'''
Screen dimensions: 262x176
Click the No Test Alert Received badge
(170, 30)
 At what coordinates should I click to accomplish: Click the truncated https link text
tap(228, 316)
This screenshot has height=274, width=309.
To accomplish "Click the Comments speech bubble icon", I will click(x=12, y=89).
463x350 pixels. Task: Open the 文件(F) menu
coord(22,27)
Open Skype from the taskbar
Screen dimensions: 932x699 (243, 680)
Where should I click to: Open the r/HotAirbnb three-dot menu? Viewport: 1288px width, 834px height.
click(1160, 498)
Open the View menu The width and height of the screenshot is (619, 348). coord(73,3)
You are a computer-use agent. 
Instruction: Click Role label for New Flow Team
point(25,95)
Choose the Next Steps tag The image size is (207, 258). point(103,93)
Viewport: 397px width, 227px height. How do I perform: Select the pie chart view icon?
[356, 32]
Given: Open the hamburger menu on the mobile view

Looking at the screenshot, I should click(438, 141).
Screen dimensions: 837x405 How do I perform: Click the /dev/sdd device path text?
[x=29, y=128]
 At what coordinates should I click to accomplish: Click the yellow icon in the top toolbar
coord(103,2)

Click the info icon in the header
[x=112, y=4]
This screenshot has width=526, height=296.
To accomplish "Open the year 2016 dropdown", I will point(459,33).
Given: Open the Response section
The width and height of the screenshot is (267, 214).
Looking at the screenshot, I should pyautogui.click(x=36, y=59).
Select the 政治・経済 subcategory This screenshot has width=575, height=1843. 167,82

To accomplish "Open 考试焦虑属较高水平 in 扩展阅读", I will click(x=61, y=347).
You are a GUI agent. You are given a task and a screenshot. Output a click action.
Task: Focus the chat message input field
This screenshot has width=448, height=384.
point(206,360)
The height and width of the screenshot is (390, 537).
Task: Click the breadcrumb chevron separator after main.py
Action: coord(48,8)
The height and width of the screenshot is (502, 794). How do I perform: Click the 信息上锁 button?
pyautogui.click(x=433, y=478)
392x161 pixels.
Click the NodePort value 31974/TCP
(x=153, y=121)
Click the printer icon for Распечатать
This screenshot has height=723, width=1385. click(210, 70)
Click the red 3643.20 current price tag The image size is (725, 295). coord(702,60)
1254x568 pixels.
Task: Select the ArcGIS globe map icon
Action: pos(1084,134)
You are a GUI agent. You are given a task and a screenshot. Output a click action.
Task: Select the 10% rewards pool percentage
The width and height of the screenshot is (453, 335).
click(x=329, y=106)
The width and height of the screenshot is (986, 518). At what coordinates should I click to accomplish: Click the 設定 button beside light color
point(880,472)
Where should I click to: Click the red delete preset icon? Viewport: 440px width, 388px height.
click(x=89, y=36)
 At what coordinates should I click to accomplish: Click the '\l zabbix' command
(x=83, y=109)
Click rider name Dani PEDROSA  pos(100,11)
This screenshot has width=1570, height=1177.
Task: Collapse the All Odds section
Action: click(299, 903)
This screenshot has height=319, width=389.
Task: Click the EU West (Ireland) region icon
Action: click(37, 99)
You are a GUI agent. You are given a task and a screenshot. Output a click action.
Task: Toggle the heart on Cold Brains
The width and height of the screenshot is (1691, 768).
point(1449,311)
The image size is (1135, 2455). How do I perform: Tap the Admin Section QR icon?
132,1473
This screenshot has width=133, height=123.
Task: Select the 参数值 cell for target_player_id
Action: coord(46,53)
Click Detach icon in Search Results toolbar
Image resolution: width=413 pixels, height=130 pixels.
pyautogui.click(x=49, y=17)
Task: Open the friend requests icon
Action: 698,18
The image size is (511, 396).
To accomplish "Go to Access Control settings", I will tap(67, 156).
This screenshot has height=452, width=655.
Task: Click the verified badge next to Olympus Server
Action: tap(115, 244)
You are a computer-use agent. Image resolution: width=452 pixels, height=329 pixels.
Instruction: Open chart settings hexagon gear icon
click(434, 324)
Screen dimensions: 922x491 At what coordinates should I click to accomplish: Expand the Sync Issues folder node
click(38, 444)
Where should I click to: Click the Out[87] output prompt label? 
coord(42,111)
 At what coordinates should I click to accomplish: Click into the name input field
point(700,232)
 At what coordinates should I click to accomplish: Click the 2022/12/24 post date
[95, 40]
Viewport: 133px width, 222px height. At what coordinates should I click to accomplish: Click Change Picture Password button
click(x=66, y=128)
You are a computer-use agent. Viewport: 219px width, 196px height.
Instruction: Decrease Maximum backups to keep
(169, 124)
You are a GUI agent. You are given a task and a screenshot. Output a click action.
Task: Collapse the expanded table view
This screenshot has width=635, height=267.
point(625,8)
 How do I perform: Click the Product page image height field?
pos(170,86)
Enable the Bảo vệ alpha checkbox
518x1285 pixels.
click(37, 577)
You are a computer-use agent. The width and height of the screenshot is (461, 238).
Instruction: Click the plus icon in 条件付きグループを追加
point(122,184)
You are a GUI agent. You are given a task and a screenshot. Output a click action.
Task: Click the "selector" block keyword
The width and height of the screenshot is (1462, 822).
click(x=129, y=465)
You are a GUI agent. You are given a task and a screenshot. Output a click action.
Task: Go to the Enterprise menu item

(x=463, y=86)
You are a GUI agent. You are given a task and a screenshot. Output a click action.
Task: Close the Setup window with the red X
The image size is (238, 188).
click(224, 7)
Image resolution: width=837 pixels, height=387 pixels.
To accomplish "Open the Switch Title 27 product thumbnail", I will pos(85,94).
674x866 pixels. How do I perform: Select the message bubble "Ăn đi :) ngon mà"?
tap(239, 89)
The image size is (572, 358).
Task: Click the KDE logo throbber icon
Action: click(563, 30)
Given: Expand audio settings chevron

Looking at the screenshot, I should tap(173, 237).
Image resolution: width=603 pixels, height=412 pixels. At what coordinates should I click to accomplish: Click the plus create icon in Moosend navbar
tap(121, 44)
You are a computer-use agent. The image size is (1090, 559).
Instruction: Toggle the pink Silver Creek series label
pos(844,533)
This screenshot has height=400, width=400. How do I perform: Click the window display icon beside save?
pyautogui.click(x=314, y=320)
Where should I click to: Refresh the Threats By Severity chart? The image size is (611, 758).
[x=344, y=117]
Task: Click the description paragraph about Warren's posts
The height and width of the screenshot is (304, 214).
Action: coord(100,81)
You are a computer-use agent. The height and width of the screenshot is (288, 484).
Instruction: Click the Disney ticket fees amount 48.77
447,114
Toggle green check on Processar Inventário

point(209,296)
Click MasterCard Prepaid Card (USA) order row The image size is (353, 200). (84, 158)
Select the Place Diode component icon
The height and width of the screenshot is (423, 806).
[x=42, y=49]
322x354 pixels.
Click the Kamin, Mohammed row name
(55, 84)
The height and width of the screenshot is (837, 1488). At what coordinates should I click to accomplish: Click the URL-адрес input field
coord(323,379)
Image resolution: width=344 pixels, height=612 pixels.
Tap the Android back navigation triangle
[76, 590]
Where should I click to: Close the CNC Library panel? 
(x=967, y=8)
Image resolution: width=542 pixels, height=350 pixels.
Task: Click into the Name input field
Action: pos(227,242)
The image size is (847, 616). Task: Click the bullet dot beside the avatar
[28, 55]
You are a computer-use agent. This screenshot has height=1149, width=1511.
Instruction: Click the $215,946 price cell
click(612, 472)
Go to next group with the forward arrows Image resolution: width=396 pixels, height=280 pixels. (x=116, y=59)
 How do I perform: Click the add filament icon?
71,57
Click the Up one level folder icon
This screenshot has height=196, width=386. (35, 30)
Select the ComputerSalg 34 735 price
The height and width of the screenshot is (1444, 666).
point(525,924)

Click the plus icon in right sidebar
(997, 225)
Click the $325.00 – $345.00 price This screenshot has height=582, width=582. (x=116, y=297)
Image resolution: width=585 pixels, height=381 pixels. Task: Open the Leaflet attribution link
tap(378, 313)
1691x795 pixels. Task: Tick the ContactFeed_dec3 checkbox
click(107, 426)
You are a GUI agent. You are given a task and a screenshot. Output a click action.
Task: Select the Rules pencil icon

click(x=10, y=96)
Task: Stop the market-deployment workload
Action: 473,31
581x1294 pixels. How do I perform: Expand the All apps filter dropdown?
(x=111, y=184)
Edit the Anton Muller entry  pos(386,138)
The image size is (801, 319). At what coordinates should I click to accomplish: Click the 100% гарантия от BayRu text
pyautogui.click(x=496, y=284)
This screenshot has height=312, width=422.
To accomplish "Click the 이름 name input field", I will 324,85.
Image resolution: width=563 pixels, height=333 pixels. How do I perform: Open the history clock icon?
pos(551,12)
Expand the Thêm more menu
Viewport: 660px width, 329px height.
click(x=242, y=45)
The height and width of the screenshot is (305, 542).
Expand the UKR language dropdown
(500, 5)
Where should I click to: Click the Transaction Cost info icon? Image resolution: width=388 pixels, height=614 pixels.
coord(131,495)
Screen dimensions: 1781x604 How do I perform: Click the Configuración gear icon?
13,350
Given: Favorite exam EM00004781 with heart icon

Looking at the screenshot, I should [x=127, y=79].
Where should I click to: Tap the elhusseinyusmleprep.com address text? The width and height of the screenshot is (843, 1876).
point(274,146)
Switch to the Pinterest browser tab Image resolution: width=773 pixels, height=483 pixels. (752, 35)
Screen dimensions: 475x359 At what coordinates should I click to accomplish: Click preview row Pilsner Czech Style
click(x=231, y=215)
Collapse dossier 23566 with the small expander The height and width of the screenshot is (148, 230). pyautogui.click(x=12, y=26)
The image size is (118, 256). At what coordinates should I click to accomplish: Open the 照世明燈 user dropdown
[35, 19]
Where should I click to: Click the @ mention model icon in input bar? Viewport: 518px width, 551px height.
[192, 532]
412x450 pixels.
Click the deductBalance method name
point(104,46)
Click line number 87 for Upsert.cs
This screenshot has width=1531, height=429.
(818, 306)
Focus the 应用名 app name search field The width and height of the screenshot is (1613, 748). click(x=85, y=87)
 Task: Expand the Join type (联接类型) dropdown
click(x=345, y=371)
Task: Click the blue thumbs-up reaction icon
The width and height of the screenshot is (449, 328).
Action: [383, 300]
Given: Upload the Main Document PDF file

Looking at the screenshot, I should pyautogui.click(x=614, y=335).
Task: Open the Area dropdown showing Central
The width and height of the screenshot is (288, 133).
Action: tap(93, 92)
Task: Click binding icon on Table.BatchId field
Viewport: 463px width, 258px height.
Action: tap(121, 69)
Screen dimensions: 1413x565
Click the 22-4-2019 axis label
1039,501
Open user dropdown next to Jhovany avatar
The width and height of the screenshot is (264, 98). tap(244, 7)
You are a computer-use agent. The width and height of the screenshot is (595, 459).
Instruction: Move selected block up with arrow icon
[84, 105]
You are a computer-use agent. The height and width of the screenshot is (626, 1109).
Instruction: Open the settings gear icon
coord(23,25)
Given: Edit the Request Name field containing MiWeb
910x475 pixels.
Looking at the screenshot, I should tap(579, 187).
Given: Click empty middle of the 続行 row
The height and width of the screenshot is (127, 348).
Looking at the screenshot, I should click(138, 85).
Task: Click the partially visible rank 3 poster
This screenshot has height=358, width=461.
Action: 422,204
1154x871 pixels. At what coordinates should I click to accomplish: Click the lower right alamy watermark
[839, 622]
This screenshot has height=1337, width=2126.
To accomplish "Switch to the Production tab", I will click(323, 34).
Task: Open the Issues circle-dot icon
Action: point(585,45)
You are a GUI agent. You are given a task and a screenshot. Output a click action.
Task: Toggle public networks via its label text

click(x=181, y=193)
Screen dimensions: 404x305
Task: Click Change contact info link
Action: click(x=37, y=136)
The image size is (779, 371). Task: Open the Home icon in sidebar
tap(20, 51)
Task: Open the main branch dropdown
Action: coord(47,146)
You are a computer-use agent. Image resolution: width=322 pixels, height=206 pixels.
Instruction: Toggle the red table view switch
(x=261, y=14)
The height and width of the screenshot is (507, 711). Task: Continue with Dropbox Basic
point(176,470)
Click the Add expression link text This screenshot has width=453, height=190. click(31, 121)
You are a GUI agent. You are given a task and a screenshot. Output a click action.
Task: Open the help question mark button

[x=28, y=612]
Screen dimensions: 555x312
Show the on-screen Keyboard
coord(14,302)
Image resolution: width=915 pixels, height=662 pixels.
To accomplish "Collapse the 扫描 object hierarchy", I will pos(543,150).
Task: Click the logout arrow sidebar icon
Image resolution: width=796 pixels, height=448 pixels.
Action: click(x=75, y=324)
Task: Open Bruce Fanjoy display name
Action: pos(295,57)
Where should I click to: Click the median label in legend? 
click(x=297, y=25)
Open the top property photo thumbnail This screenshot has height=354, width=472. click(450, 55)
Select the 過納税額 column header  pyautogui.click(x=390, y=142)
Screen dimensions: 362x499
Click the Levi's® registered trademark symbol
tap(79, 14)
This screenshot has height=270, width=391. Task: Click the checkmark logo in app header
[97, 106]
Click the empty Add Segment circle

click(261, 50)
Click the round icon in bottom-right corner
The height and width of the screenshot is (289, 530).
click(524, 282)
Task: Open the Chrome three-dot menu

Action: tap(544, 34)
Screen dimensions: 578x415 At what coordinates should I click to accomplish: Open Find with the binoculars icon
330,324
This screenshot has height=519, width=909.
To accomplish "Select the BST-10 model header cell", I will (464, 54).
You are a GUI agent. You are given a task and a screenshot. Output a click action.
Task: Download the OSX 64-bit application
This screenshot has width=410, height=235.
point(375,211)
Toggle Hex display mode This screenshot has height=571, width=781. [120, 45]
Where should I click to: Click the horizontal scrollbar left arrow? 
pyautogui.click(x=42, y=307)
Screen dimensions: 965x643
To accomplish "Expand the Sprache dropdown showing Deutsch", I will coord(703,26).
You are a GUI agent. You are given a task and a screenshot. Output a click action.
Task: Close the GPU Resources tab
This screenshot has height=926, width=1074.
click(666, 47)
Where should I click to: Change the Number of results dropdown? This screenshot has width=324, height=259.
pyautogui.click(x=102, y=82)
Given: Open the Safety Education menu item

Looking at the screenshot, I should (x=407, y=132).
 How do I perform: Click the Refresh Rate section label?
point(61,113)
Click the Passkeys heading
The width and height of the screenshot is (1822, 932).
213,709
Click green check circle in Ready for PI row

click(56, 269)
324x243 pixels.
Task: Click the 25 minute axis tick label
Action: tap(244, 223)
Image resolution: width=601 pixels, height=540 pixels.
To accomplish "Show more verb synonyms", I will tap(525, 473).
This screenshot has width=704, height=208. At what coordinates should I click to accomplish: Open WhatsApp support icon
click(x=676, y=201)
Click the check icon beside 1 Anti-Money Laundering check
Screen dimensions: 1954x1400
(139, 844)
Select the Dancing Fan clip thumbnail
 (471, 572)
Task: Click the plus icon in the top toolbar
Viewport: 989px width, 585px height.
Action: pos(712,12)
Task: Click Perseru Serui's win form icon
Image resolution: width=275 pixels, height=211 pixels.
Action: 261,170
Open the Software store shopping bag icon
'''
- _Assignment_
Give back exactly the lines starting at the one with "Click the check icon" and running to the end of the listing. Include both ends.

- _Answer space_
Click the check icon beside 1 Anti-Money Laundering check
Screen dimensions: 1954x1400
(139, 844)
Select the Dancing Fan clip thumbnail
 (471, 572)
Task: Click the plus icon in the top toolbar
Viewport: 989px width, 585px height.
Action: pos(712,12)
Task: Click Perseru Serui's win form icon
Image resolution: width=275 pixels, height=211 pixels.
Action: 261,170
Open the Software store shopping bag icon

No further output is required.